Avery revealed how incapable he was feeling, how impossible it felt to simply open his computer and start working. He had begun to doubt his abilities - despite his past successes. Because of his feeling of insecurity, he had begun to avoid anything job-related, including his younger sister, who was constantly asking how job applications were going. I could tell he was upset, and embarrassed. But I was lost on what I could do to support him.
The next weekend, I went to visit Avery. After two great days of exploring New York City, I asked Avery if I could just see his resume. He obliged, with a look of shame on his face. It looked great.
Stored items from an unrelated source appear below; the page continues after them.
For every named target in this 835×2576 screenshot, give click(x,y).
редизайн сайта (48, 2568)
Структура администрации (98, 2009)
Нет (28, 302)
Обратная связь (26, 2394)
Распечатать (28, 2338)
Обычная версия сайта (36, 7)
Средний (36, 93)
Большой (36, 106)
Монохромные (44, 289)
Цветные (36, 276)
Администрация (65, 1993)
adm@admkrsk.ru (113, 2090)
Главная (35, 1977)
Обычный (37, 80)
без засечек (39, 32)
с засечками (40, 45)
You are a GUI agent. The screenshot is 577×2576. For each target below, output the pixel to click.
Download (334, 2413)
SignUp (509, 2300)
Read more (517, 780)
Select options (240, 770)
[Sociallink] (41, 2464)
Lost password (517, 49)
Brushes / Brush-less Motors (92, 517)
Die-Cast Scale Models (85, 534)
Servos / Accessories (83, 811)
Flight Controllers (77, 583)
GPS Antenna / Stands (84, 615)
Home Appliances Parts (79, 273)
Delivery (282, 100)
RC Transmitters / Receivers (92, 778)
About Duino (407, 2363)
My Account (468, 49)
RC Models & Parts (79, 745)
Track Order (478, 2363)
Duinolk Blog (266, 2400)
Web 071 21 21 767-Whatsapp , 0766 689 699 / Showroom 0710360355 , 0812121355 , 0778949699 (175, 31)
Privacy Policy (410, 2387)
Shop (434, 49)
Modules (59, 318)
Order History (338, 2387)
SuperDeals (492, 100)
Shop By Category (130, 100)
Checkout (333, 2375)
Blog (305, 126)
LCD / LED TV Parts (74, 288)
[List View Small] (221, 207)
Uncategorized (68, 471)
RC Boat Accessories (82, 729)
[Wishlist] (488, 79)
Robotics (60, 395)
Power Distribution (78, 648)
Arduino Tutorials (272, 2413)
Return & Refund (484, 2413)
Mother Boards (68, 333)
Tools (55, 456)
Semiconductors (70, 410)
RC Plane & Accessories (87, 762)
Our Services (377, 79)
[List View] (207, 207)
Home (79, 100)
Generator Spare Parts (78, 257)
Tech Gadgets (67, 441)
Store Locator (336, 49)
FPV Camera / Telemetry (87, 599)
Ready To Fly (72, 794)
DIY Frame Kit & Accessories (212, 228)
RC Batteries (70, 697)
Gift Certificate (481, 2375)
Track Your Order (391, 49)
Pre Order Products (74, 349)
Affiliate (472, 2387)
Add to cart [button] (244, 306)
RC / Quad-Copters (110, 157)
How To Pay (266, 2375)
Like I said, he was qualified.
“Well, all you have to do is just send it out!” I told him, encouragingly.
“Yeah, I guess,” Avery replied.
For the next hour, I sat with Avery while he filled out job applications. By the time the hour was up, Avery had submitted two job applications and edited his cover letter. Turns out, all he needed was to be reminded of his capabilities, and for someone to sit with him while he did his work. Avoidance is best beat with accountability.
I also like how you Laura used consistent check ins to motivate her brother. Maybe we was doing things in the background that were helping to encourage him.